The telling of this history is essential because even though those theories have long been discredited and we no longer refer to Africans as Hamites, those theories have seeped into the overall retelling of history by which the achievements of the ancient Egyptians, Mesopotamians, and Sumerians are never told as the achievements of Africans. Similarly, the contributions of the people of sub-Saharan Africa are rarely spoken about with the same regard as those of northern Africa (ancient Egypt).

The Mesopotamians constituted a civilization that benefited from the genius of Sumerian immigration. Universally, historians have believed that the origin of the Sumerians remains a mystery. It’s difficult to believe that it remains a mystery to this day. Yet evidence suggests that the Sumerians called themselves “the black-headed ones.” Historians have theorized that black referred to the color of earth along the Nile. While the dirt along the Nile is black, a more logical explanation is that the reference to the head in relation to color relates to the color of their skin. As a result of the subgroupings outlined above, the level of advancement that these people brought to the region has made it difficult for researchers to accept them as Black or Negroid people. As George Barton, who was a professor of Semitic languages at Bryn Mawr College, wrote in 1928, It is clear that the Sumerians were highly civilized when they entered Babylonia; they knew the arts of agriculture by 3500 BC; they would make beautiful objects of gold and silver, surpassing in craftsmanship and beauty anything found in Egypt until centuries later; they could write; they had invented the principle of the real arch and dome, and they had invented the use of the wheel and the chariots.
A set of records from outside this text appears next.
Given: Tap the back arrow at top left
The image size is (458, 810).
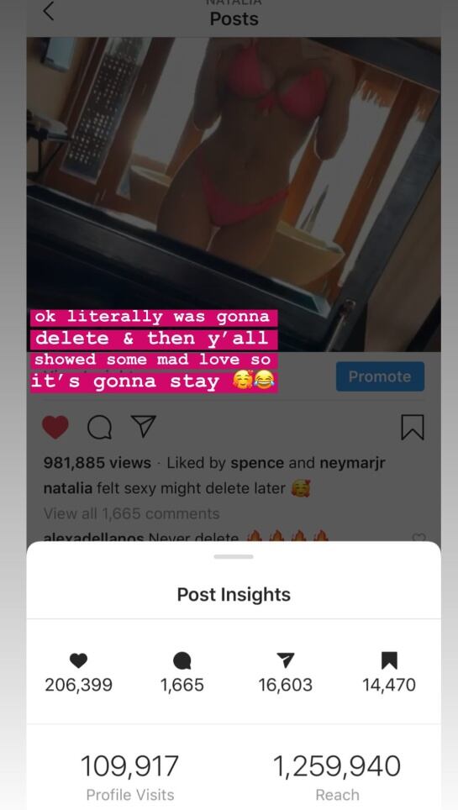Looking at the screenshot, I should pyautogui.click(x=49, y=11).
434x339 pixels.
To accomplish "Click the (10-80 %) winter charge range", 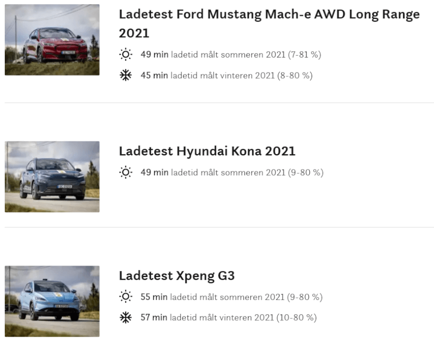I will pyautogui.click(x=297, y=318).
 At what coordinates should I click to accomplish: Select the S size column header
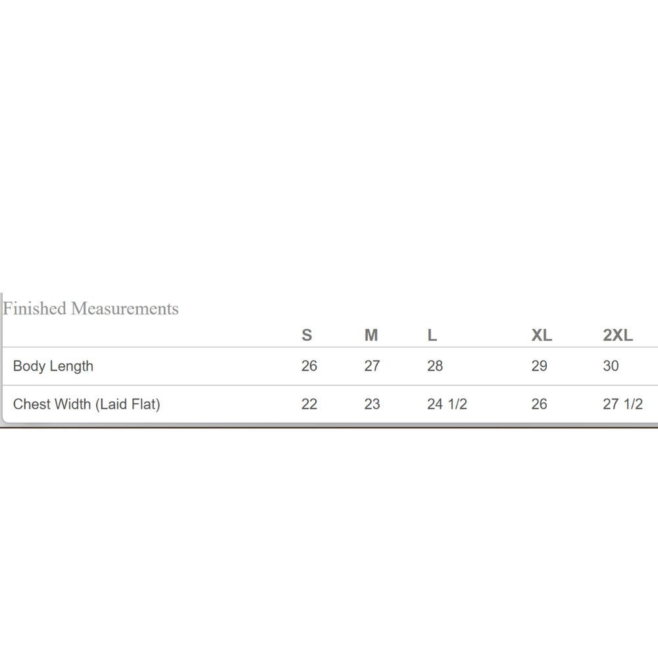click(307, 336)
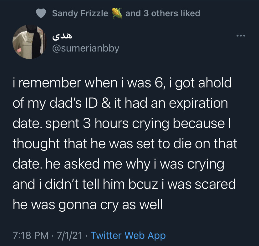Open Sandy Frizzle's profile from liked notice
Viewport: 259px width, 246px height.
80,13
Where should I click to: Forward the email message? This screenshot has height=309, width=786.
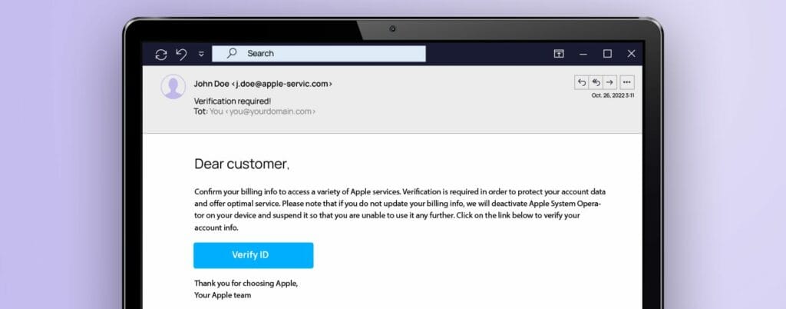(609, 82)
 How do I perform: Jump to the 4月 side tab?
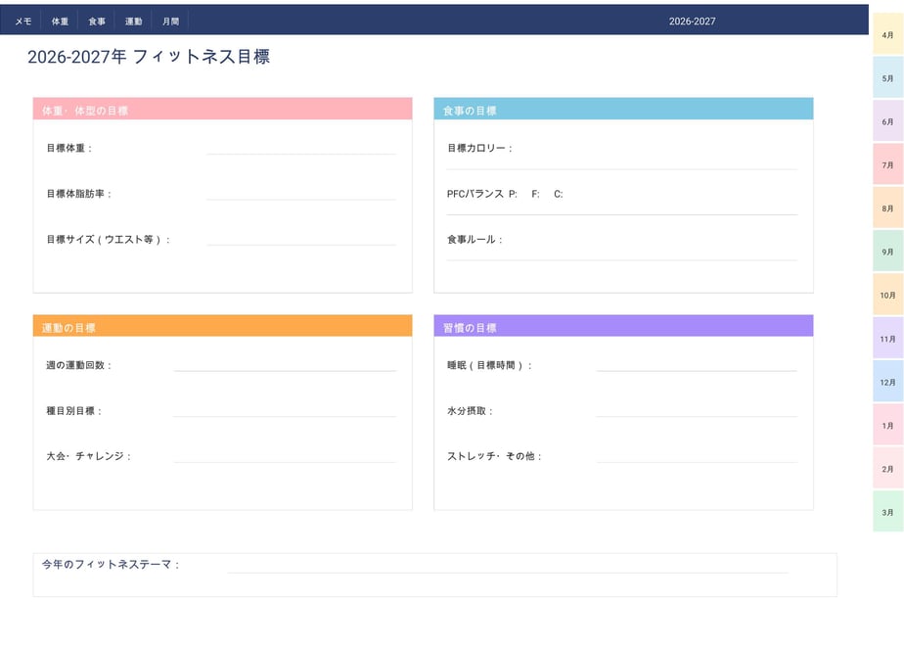888,34
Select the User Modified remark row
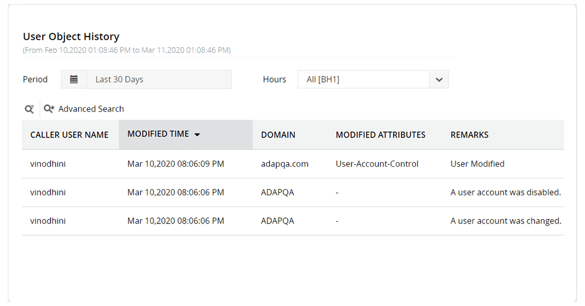Screen dimensions: 585x306 477,164
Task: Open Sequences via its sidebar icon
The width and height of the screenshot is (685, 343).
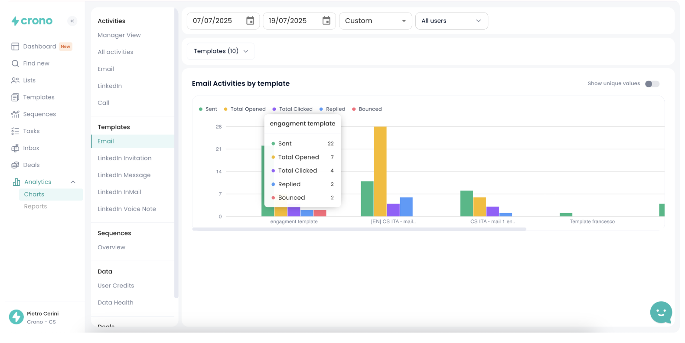Action: [15, 114]
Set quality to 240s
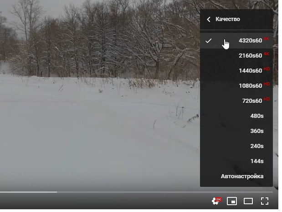Viewport: 282px width, 212px height. point(236,146)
By 3100 BC, we began to see entries of Egypt, specifically Egyptian hieroglyphics. “By the time King Menes unified the land of Egypt and formed the First Dynasty around 3100 BCE, a number of Sumerian inventions had reached Egypt,” writes Philip Meggs. In the telling of the story of King Menes, little is documented about Upper and Lower Egypt themselves, leading a non-questioning student to believe that nothing of note came out of these civilizations, or that they were not civilizations at all and that the writer is simply speaking about the unification of territory. The word unification, however, suggests that there may have been an ongoing conflict between the two unnamed groups of people. Chancellor Williams writes in “The Destruction of Black Civilization” that

there were Blacks who neither fled before the Asian advance nor submitted to enslavement. These, also rejecting amalgamation as the process of transforming the race, stood their ground fighting back and were generally wiped out. In short, the Africans held Upper Egypt (South) while the Asiatics held Lower Egypt (North).

Chancellor Williams goes on to observe that, “Finally, the great triumph came when African King Menes defeated the Asians decisively and united all of Egypt under African rule again, beginning the historic First Dynasty.”

It is important to note that while textbooks universally refer to this territory as Egypt, Egypt as a territory did not exist before the arrival of the Greeks. The unification of Upper and Lower Egypt resulted in the building of Memphis. Egypt was not a single civilization of Indigenous people but instead the culmination of years of immigration of different cultures and ethnicities from the Sumerians to other unnamed peoples from the eastern and lower regions of Africa as well as Asia.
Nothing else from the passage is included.